Text extract:

KNOXVILLE, Tennessee — For one Knoxville woman, the path to where she is now didn't always seem possible. For a while, standing in the limelight was not even her goal.
"I started a blog," said Maria Antoinette Loggins. "And it was really just to make sure that our parents didn't have to call us all the time we were newlyweds. I was just like, 'y'all could just see what I'm putting on here.'"
The picture on the blog is unrecognizable — a girl from the Midwest who brought her talents all the way to Knoxville. Now, she has been chosen to appear on NBC's show 'Making It.'
"You can fast forward 20 years and the lives don't even match," she said. "They don't even look like they belong in the same book."
Out of thousands of people who apply to appear on "Making It," only eight are selected to appear on the show. They are the ones who are the most talented and show the most promise in what they do, whatever it is.
Loggins' versatility shines from cooking to doing hair and making things. Her skills have brought hundreds of thousands of fans to her social media pages, eager to see her latest project.

Challenges:
A – Repeat the article about Maria Antoinette Loggins word for word.
B – Please give the records from the line with "At what coordinates should I click to accomplish: Select" up to and including the last line of the records as a Markdown table with the columns Row and Line, one row number and one line per row, leaving out blank lines and the pictures.

Data section:
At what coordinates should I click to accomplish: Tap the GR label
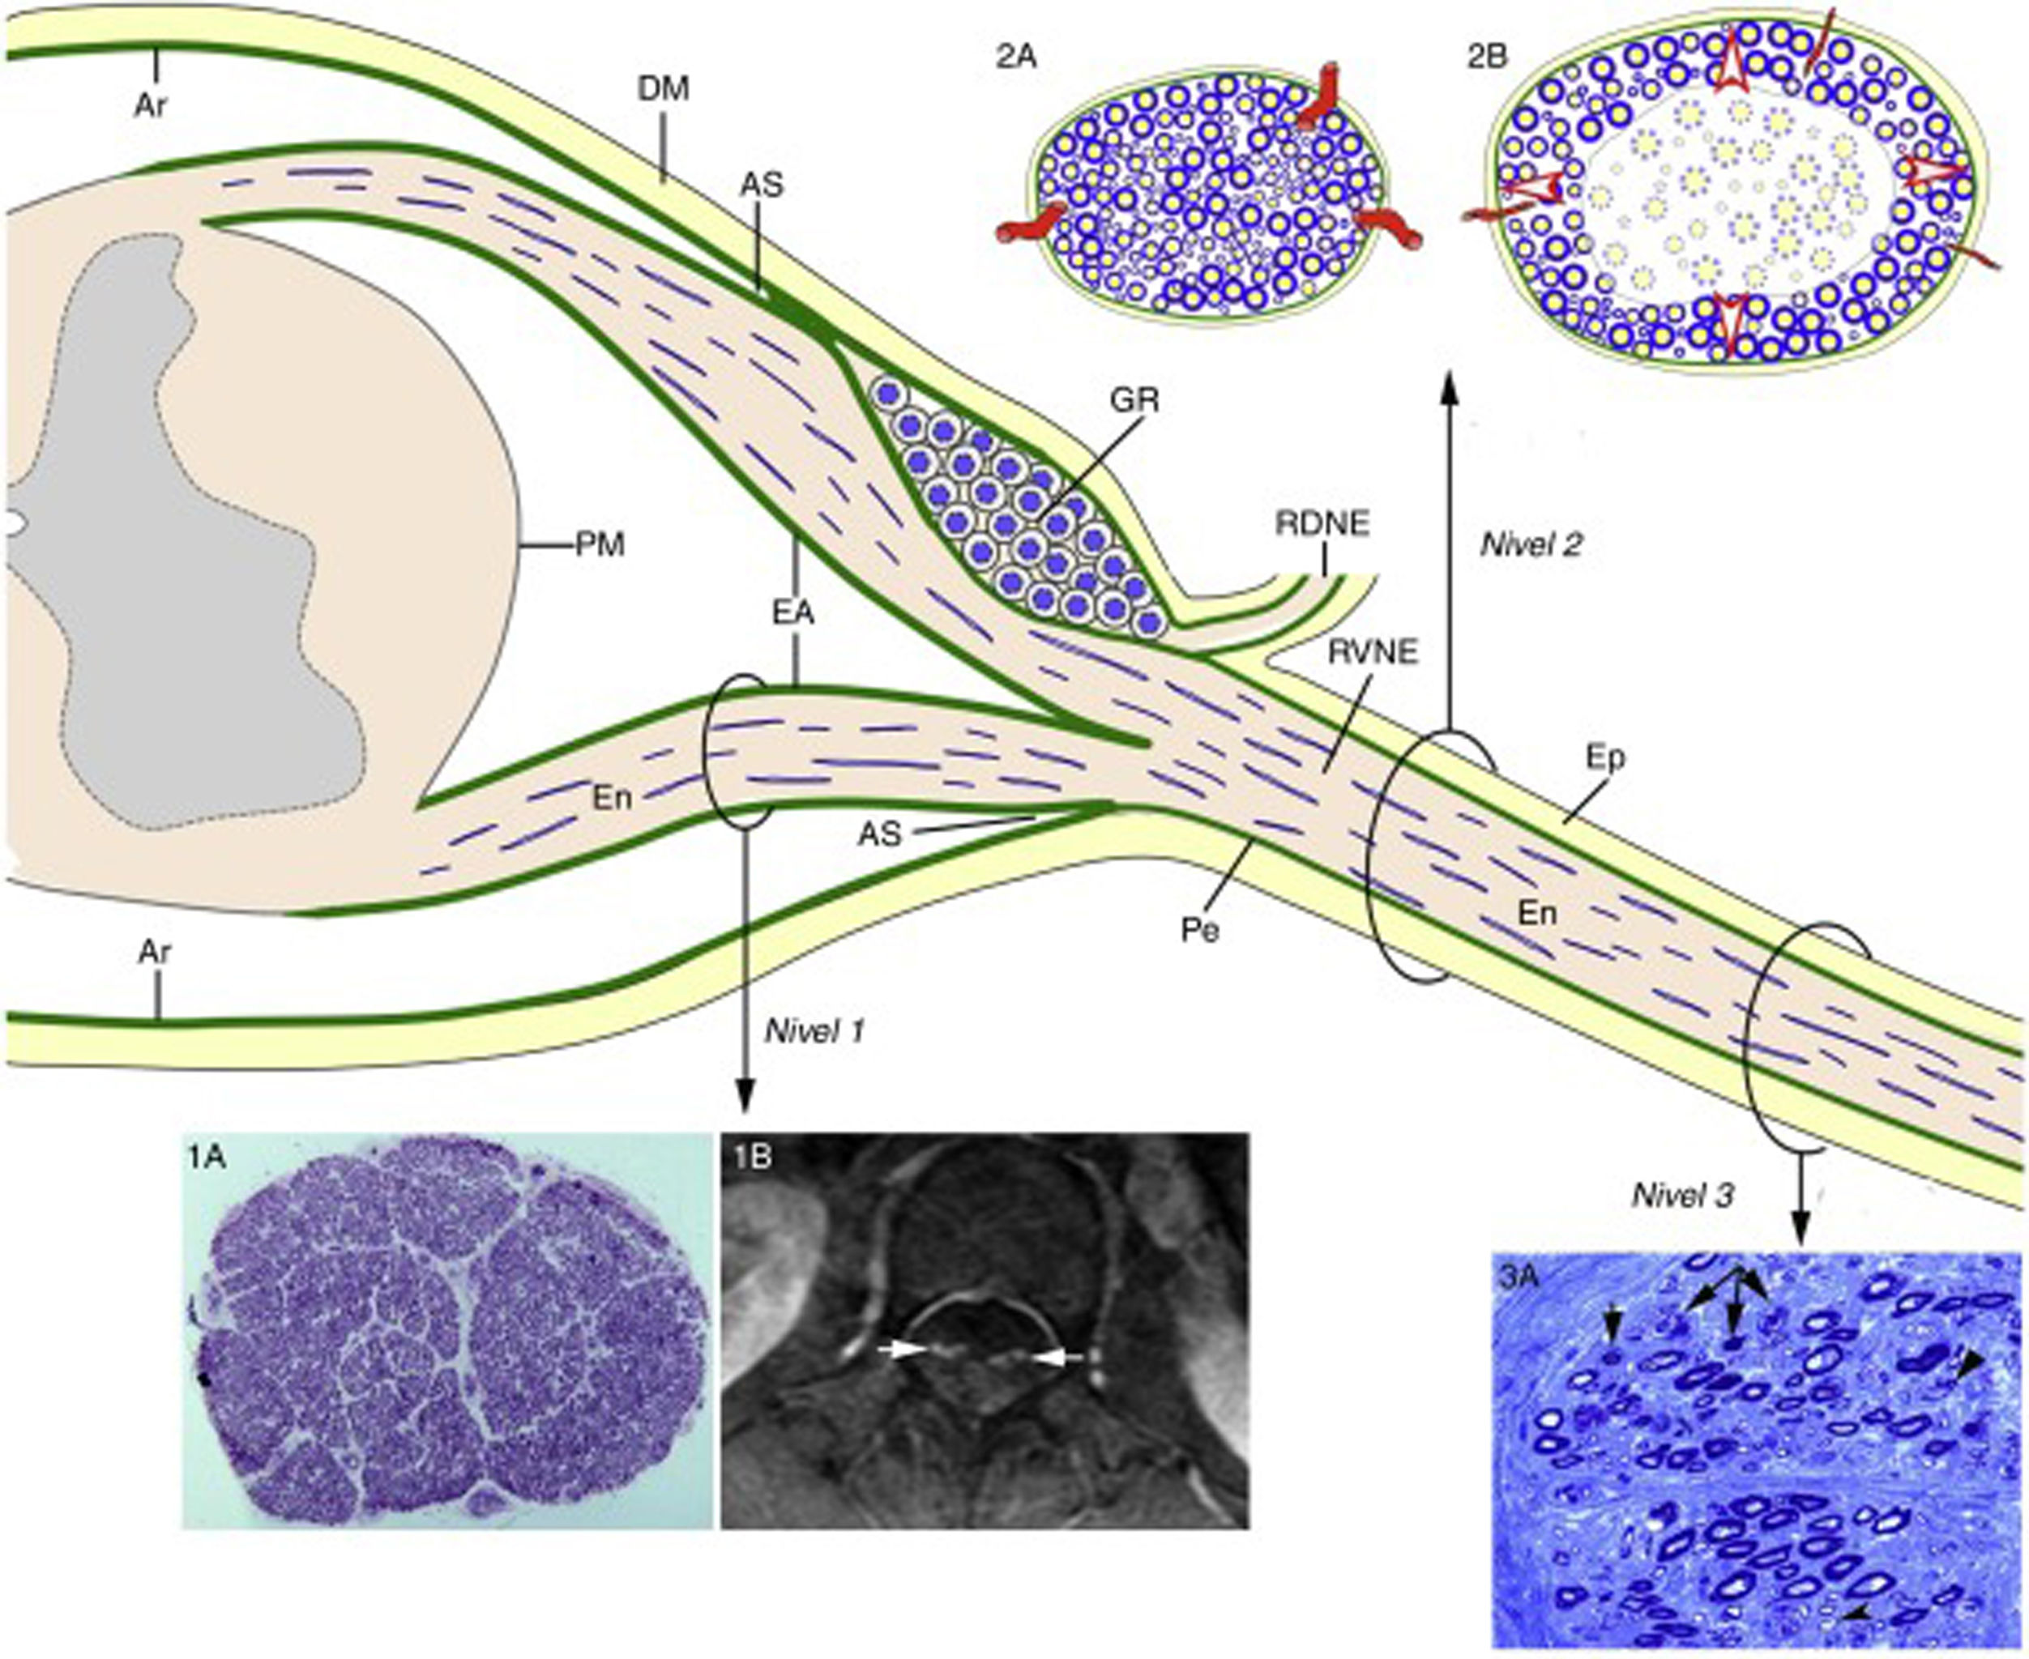pos(1134,400)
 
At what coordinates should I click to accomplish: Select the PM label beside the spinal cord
pos(600,546)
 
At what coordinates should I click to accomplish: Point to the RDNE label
pos(1322,523)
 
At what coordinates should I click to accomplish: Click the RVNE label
pos(1374,654)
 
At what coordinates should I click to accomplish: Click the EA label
pos(794,612)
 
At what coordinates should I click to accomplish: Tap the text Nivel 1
pos(814,1030)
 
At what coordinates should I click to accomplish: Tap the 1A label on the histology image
pos(208,1158)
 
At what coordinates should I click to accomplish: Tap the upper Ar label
pos(151,105)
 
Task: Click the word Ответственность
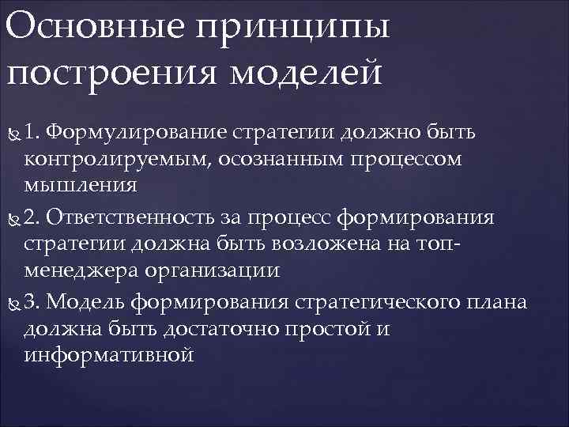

Answers below:
A –
KNOXVILLE, Tennessee — For one Knoxville woman, the path to where she is now didn't always seem possible. For a while, standing in the limelight was not even her goal.
"I started a blog," said Maria Antoinette Loggins. "And it was really just to make sure that our parents didn't have to call us all the time we were newlyweds. I was just like, 'y'all could just see what I'm putting on here.'"
The picture on the blog is unrecognizable — a girl from the Midwest who brought her talents all the way to Knoxville. Now, she has been chosen to appear on NBC's show 'Making It.'
"You can fast forward 20 years and the lives don't even match," she said. "They don't even look like they belong in the same book."
Out of thousands of people who apply to appear on "Making It," only eight are selected to appear on the show. They are the ones who are the most talented and show the most promise in what they do, whatever it is.
Loggins' versatility shines from cooking to doing hair and making things. Her skills have brought hundreds of thousands of fans to her social media pages, eager to see her latest project.

B –
| Row | Line |
|---|---|
| 1 | At what coordinates should I click to accomplish: Select the PM label beside the spinal cord |
| 2 | pos(600,546) |
| 3 | At what coordinates should I click to accomplish: Point to the RDNE label |
| 4 | pos(1322,523) |
| 5 | At what coordinates should I click to accomplish: Click the RVNE label |
| 6 | pos(1374,654) |
| 7 | At what coordinates should I click to accomplish: Click the EA label |
| 8 | pos(794,612) |
| 9 | At what coordinates should I click to accomplish: Tap the text Nivel 1 |
| 10 | pos(814,1030) |
| 11 | At what coordinates should I click to accomplish: Tap the 1A label on the histology image |
| 12 | pos(208,1158) |
| 13 | At what coordinates should I click to accomplish: Tap the upper Ar label |
| 14 | pos(151,105) |
| 15 | Task: Click the word Ответственность |